**What to work on**
Copy the data precisely, keeping every character.

**Input data**
[Start of section]

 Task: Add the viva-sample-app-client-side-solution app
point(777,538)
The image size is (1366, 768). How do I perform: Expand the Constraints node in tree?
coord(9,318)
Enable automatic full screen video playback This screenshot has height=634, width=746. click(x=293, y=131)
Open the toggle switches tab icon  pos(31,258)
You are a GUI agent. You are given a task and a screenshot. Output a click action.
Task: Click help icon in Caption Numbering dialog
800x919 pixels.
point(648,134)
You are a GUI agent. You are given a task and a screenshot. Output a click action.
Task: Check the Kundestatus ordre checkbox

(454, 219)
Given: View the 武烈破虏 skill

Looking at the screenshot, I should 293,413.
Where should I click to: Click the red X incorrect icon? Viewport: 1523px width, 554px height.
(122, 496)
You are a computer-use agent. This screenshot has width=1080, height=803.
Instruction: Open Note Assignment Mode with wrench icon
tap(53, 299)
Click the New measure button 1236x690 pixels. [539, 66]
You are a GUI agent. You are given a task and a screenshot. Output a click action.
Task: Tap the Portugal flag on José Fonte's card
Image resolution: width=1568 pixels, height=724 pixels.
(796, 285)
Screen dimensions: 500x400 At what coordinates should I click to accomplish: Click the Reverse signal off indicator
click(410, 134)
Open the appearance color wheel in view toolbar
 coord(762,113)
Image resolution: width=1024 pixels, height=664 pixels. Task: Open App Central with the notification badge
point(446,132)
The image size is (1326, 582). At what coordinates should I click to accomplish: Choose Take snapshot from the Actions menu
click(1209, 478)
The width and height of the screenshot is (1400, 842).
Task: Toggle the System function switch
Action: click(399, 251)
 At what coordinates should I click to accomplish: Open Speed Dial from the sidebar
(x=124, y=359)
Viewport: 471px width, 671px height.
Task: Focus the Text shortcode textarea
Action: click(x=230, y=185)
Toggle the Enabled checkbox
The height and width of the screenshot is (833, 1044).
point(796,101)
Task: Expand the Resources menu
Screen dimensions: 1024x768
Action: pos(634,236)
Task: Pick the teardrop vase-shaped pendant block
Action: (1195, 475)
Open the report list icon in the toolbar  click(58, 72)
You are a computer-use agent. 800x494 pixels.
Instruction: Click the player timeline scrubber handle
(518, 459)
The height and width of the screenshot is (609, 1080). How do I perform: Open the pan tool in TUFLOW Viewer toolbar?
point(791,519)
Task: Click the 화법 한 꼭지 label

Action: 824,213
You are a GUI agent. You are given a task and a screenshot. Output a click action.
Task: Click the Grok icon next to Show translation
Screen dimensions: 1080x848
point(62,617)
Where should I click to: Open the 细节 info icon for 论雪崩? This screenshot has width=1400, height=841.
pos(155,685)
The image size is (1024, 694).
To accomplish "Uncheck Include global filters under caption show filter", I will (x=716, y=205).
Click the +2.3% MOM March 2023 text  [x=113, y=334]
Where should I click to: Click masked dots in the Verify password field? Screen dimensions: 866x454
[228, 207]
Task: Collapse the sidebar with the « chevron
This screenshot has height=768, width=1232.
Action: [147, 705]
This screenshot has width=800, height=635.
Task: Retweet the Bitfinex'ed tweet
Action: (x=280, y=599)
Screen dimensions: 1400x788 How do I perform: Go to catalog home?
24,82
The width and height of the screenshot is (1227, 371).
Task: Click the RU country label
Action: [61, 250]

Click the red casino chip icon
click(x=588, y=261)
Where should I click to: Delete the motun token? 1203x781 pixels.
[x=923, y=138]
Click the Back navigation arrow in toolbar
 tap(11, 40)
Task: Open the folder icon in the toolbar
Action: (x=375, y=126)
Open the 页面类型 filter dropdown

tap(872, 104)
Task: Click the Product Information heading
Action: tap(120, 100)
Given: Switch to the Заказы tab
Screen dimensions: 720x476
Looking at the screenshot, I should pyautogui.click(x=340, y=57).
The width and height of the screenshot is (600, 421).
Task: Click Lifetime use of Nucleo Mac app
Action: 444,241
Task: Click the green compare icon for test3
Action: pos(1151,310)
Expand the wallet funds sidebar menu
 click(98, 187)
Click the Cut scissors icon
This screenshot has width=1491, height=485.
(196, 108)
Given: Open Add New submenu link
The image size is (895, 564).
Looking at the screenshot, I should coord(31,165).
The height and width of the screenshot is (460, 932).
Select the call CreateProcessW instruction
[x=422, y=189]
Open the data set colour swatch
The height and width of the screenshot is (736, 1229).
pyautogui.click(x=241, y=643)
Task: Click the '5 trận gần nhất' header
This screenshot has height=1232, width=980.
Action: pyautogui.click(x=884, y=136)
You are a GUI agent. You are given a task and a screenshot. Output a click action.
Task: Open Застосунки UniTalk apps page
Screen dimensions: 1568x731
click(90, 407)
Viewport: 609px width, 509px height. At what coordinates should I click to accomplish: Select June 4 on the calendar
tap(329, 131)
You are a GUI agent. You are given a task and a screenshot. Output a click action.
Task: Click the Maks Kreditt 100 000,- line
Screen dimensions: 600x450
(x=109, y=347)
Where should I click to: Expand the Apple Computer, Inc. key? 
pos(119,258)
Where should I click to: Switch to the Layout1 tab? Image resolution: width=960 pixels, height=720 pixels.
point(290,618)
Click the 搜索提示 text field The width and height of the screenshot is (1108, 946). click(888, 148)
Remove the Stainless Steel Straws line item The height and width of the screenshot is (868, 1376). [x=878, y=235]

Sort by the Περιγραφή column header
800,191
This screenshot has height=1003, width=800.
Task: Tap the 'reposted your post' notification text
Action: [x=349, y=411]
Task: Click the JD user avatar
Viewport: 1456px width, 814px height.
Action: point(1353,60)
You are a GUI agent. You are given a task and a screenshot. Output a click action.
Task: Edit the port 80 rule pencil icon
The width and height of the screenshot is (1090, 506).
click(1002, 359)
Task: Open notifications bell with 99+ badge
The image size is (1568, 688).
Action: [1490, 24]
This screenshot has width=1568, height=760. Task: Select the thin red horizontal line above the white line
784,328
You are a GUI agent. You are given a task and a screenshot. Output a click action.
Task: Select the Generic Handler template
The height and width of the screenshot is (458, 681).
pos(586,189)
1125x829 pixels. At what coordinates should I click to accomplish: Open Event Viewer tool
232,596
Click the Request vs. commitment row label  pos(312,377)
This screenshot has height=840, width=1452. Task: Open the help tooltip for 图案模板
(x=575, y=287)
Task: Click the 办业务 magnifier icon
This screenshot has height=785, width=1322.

[End of section]

**Exercise solution**
 Task: Add the viva-sample-app-client-side-solution app
point(777,538)
The image size is (1366, 768). How do I perform: Expand the Constraints node in tree?
coord(9,318)
Enable automatic full screen video playback This screenshot has height=634, width=746. click(x=293, y=131)
Open the toggle switches tab icon  pos(31,258)
You are a GUI agent. You are given a task and a screenshot. Output a click action.
Task: Click help icon in Caption Numbering dialog
800x919 pixels.
point(648,134)
You are a GUI agent. You are given a task and a screenshot. Output a click action.
Task: Check the Kundestatus ordre checkbox

(454, 219)
Given: View the 武烈破虏 skill

Looking at the screenshot, I should 293,413.
Where should I click to: Click the red X incorrect icon? Viewport: 1523px width, 554px height.
(122, 496)
You are a computer-use agent. This screenshot has width=1080, height=803.
Instruction: Open Note Assignment Mode with wrench icon
tap(53, 299)
Click the New measure button 1236x690 pixels. [539, 66]
You are a GUI agent. You are given a task and a screenshot. Output a click action.
Task: Tap the Portugal flag on José Fonte's card
Image resolution: width=1568 pixels, height=724 pixels.
(796, 285)
Screen dimensions: 500x400 At what coordinates should I click to accomplish: Click the Reverse signal off indicator
click(410, 134)
Open the appearance color wheel in view toolbar
 coord(762,113)
Image resolution: width=1024 pixels, height=664 pixels. Task: Open App Central with the notification badge
point(446,132)
The image size is (1326, 582). At what coordinates should I click to accomplish: Choose Take snapshot from the Actions menu
click(1209, 478)
The width and height of the screenshot is (1400, 842).
Task: Toggle the System function switch
Action: click(399, 251)
 At what coordinates should I click to accomplish: Open Speed Dial from the sidebar
(x=124, y=359)
Viewport: 471px width, 671px height.
Task: Focus the Text shortcode textarea
Action: click(x=230, y=185)
Toggle the Enabled checkbox
The height and width of the screenshot is (833, 1044).
point(796,101)
Task: Expand the Resources menu
Screen dimensions: 1024x768
Action: pos(634,236)
Task: Pick the teardrop vase-shaped pendant block
Action: (1195, 475)
Open the report list icon in the toolbar  click(58, 72)
You are a computer-use agent. 800x494 pixels.
Instruction: Click the player timeline scrubber handle
(518, 459)
The height and width of the screenshot is (609, 1080). How do I perform: Open the pan tool in TUFLOW Viewer toolbar?
point(791,519)
Task: Click the 화법 한 꼭지 label

Action: 824,213
You are a GUI agent. You are given a task and a screenshot. Output a click action.
Task: Click the Grok icon next to Show translation
Screen dimensions: 1080x848
point(62,617)
Where should I click to: Open the 细节 info icon for 论雪崩? This screenshot has width=1400, height=841.
pos(155,685)
The image size is (1024, 694).
To accomplish "Uncheck Include global filters under caption show filter", I will (x=716, y=205).
Click the +2.3% MOM March 2023 text  [x=113, y=334]
Where should I click to: Click masked dots in the Verify password field? Screen dimensions: 866x454
[228, 207]
Task: Collapse the sidebar with the « chevron
This screenshot has height=768, width=1232.
Action: [147, 705]
This screenshot has width=800, height=635.
Task: Retweet the Bitfinex'ed tweet
Action: (x=280, y=599)
Screen dimensions: 1400x788 How do I perform: Go to catalog home?
24,82
The width and height of the screenshot is (1227, 371).
Task: Click the RU country label
Action: [61, 250]

Click the red casino chip icon
click(x=588, y=261)
Where should I click to: Delete the motun token? 1203x781 pixels.
[x=923, y=138]
Click the Back navigation arrow in toolbar
 tap(11, 40)
Task: Open the folder icon in the toolbar
Action: (x=375, y=126)
Open the 页面类型 filter dropdown

tap(872, 104)
Task: Click the Product Information heading
Action: tap(120, 100)
Given: Switch to the Заказы tab
Screen dimensions: 720x476
Looking at the screenshot, I should pyautogui.click(x=340, y=57).
The width and height of the screenshot is (600, 421).
Task: Click Lifetime use of Nucleo Mac app
Action: 444,241
Task: Click the green compare icon for test3
Action: pos(1151,310)
Expand the wallet funds sidebar menu
 click(98, 187)
Click the Cut scissors icon
This screenshot has width=1491, height=485.
(196, 108)
Given: Open Add New submenu link
The image size is (895, 564).
Looking at the screenshot, I should coord(31,165).
The height and width of the screenshot is (460, 932).
Select the call CreateProcessW instruction
[x=422, y=189]
Open the data set colour swatch
The height and width of the screenshot is (736, 1229).
pyautogui.click(x=241, y=643)
Task: Click the '5 trận gần nhất' header
This screenshot has height=1232, width=980.
Action: pyautogui.click(x=884, y=136)
You are a GUI agent. You are given a task and a screenshot. Output a click action.
Task: Open Застосунки UniTalk apps page
Screen dimensions: 1568x731
click(90, 407)
Viewport: 609px width, 509px height. At what coordinates should I click to accomplish: Select June 4 on the calendar
tap(329, 131)
You are a GUI agent. You are given a task and a screenshot. Output a click action.
Task: Click the Maks Kreditt 100 000,- line
Screen dimensions: 600x450
(x=109, y=347)
Where should I click to: Expand the Apple Computer, Inc. key? 
pos(119,258)
Where should I click to: Switch to the Layout1 tab? Image resolution: width=960 pixels, height=720 pixels.
point(290,618)
Click the 搜索提示 text field The width and height of the screenshot is (1108, 946). click(888, 148)
Remove the Stainless Steel Straws line item The height and width of the screenshot is (868, 1376). [x=878, y=235]

Sort by the Περιγραφή column header
800,191
This screenshot has height=1003, width=800.
Task: Tap the 'reposted your post' notification text
Action: [x=349, y=411]
Task: Click the JD user avatar
Viewport: 1456px width, 814px height.
Action: point(1353,60)
You are a GUI agent. You are given a task and a screenshot. Output a click action.
Task: Edit the port 80 rule pencil icon
The width and height of the screenshot is (1090, 506).
click(1002, 359)
Task: Open notifications bell with 99+ badge
The image size is (1568, 688).
Action: [1490, 24]
This screenshot has width=1568, height=760. Task: Select the thin red horizontal line above the white line
784,328
You are a GUI agent. You are given a task and a screenshot. Output a click action.
Task: Select the Generic Handler template
The height and width of the screenshot is (458, 681).
pos(586,189)
1125x829 pixels. At what coordinates should I click to accomplish: Open Event Viewer tool
232,596
Click the Request vs. commitment row label  pos(312,377)
This screenshot has height=840, width=1452. Task: Open the help tooltip for 图案模板
(x=575, y=287)
Task: Click the 办业务 magnifier icon
This screenshot has height=785, width=1322.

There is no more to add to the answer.